[start Records supplied]
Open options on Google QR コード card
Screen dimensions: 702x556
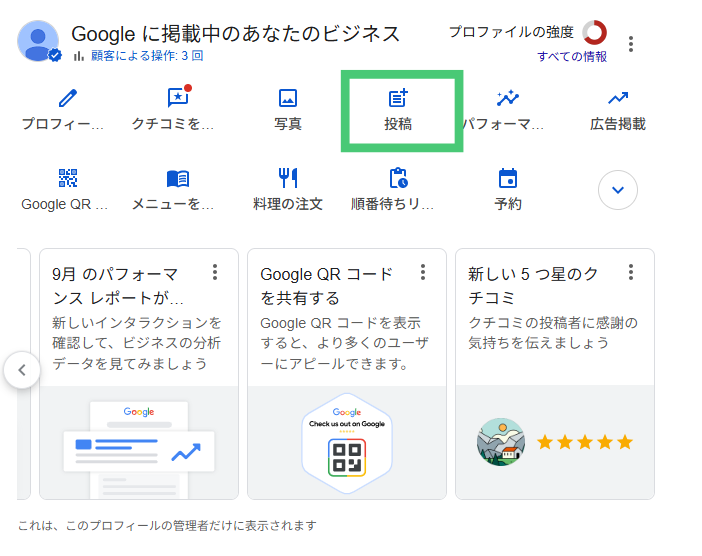[423, 273]
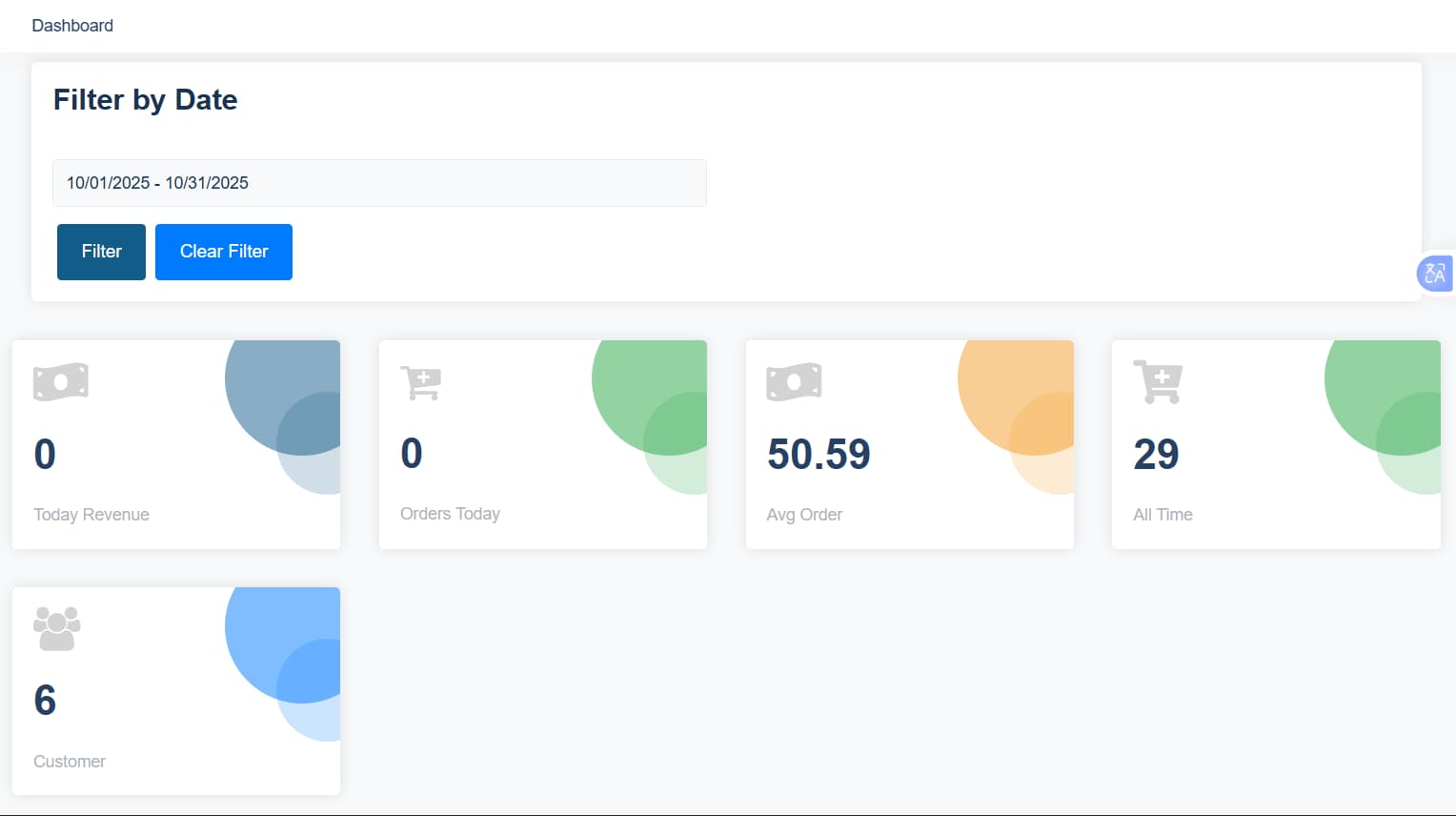Select the Customer label
This screenshot has height=816, width=1456.
[70, 762]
[end Records supplied]
• _Stated goal_: Please rewrite all the entries with "Screen dimensions" changed to "Display size" and everything else left as is. Omit the pictures from your version.

• _Exercise output_:
Open options on Google QR コード card
Display size: 702x556
[423, 273]
Select the Customer label
This screenshot has height=816, width=1456.
[70, 762]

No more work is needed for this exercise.